Cela faisait trente-deux ans qu’aucun Pape n’avait porté la croix tout le long de la Via Crucis. Pour sa première Pâques depuis son élection, Léon XIV a tenu à faire sien le douloureux chemin du Christ, celui de sa condamnation à sa mise au tombeau. «Je pense que ce sera un signe important, compte tenu de ce que représente le Pape: un chef spirituel dans le monde d’aujourd’hui, cette voix qui nous dit que le Christ souffre encore» avait lui-même déclaré Léon XIV aux journalistes à sa sortie de Castel Gandolfo mardi dernier, expliquant son geste comme étant une invitation à «toutes les personnes de foi, à cheminer ensemble, à marcher avec le Christ qui a souffert» pour les hommes.
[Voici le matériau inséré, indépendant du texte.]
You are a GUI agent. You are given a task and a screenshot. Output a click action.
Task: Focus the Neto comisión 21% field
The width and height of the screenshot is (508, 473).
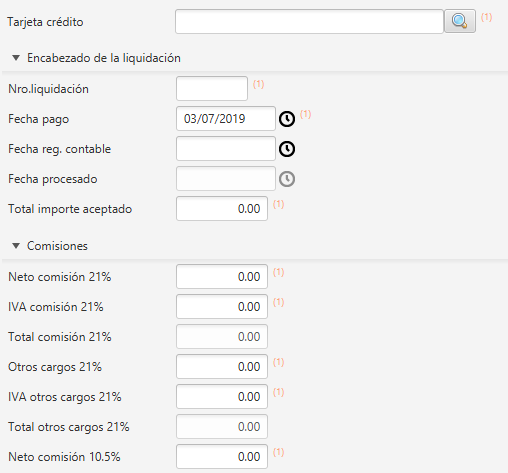point(222,277)
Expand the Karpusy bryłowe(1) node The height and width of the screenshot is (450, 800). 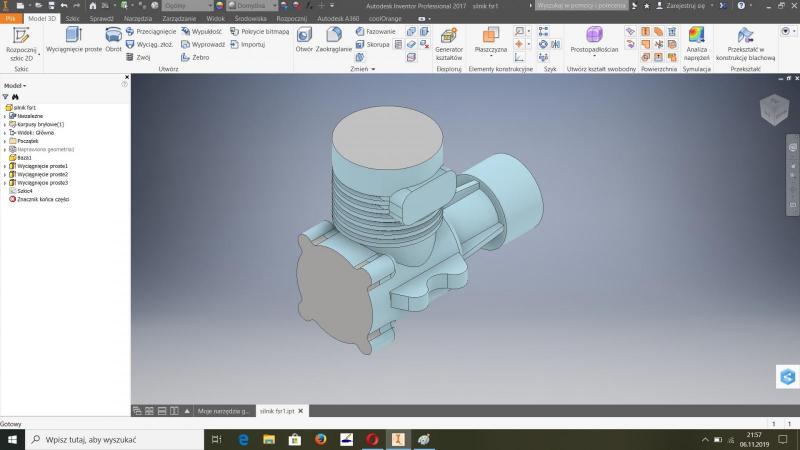5,124
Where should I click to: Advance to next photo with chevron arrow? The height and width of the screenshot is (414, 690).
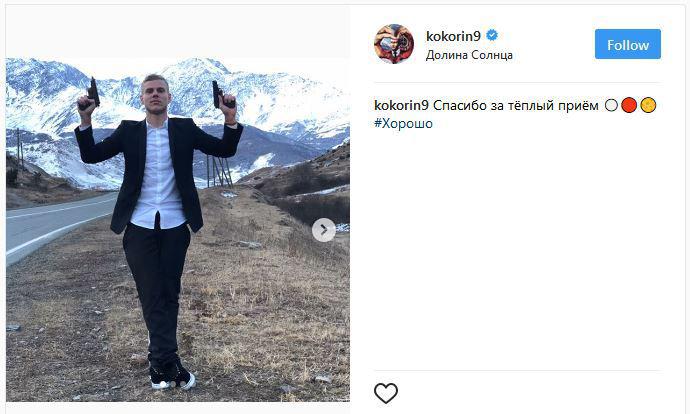[324, 230]
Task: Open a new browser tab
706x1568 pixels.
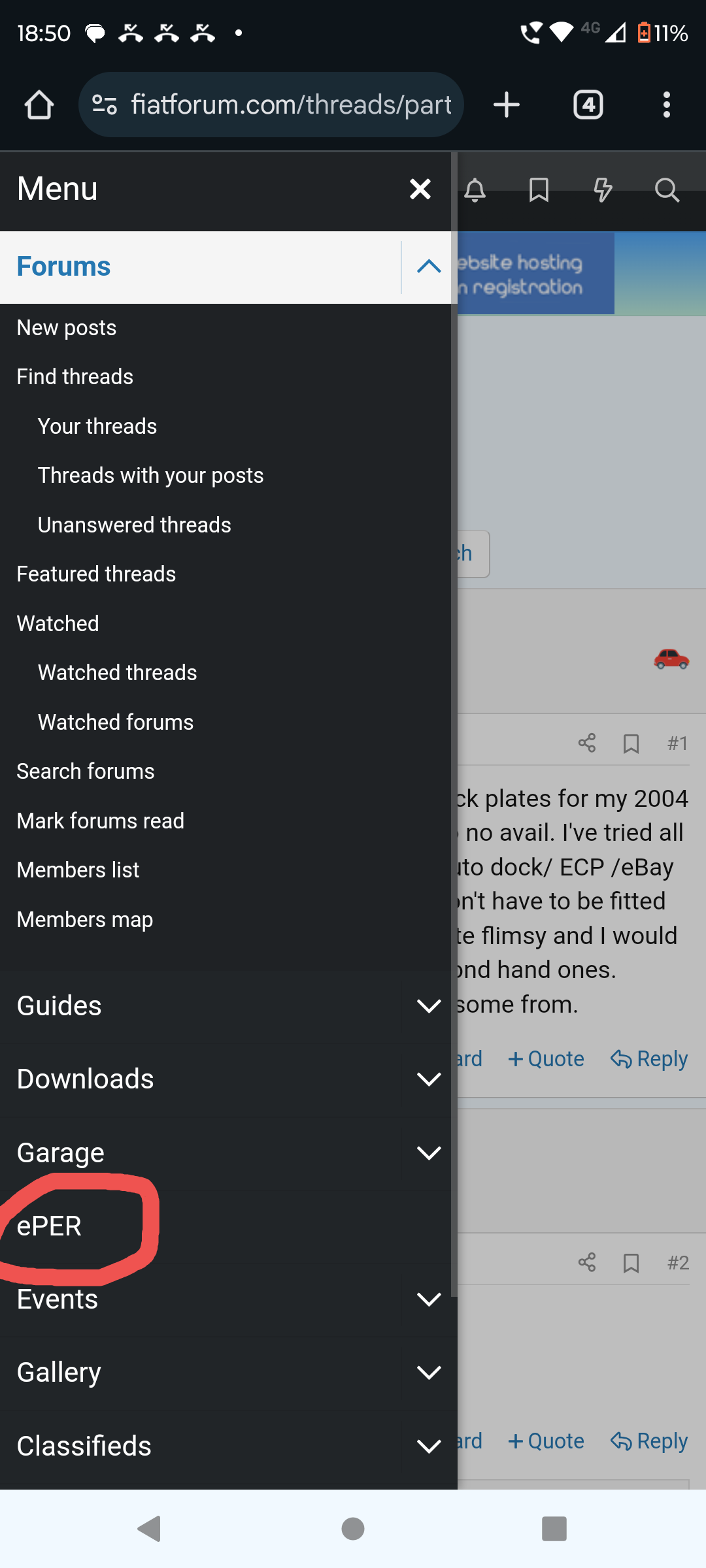Action: (x=507, y=105)
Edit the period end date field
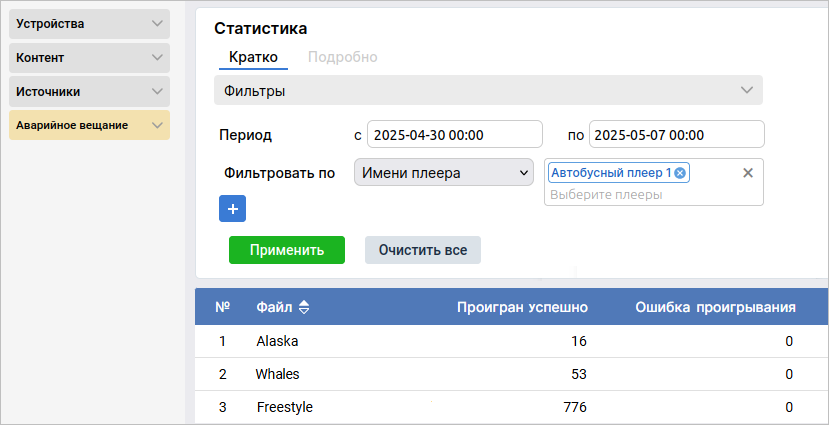829x425 pixels. pyautogui.click(x=676, y=135)
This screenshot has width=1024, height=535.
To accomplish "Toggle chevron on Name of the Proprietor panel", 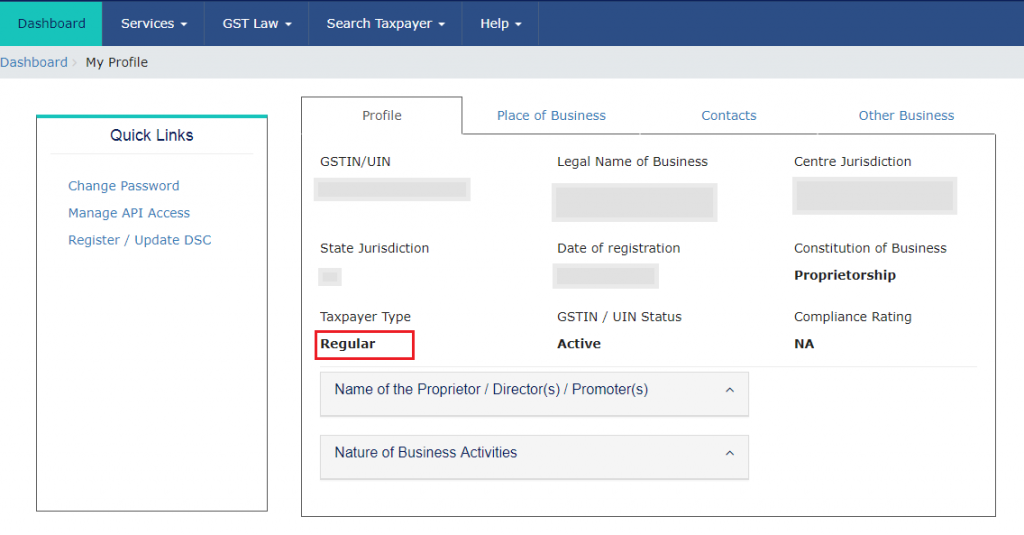I will click(729, 390).
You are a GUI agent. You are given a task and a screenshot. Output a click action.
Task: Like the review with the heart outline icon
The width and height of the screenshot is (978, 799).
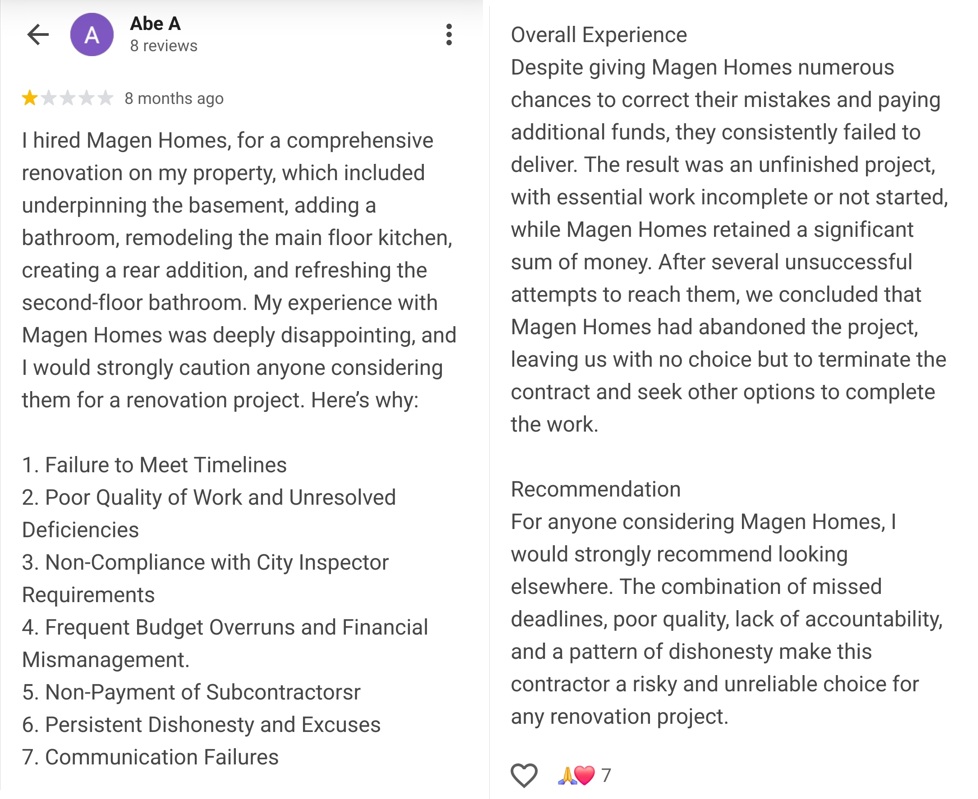524,775
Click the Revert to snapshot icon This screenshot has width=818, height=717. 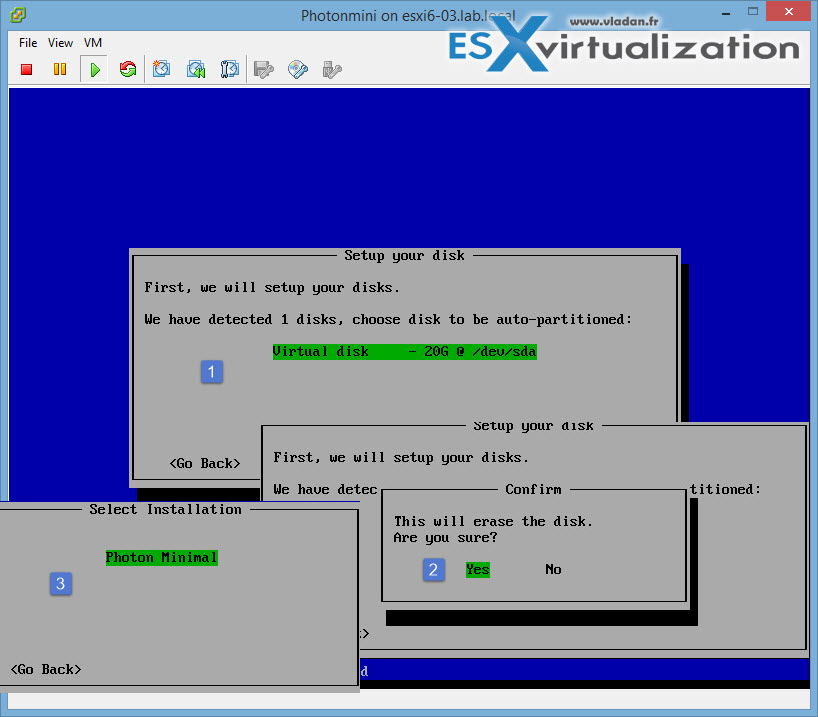click(x=196, y=69)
Ce cheminement, auquel sont invités les fidèles, se déroule «dans un environnement chaotique, agité et bruyant», à l’image de l’époque de Jésus. Deux mille ans plus tard, «le croyant est continuellement mis au défi», reconnait le père franciscain Francesco Patton dans ses méditations, choisies cette année pour accompagner les dernières heures de la vie de Jésus. «Le Chemin de Croix n’est pas le chemin de ceux qui vivent dans un monde préservé dans sa ferveur et de recueillement abstrait, mais c’est l’exercice de ceux qui savent que la foi, l’espérance et la charité doivent s’incarner dans le monde réel».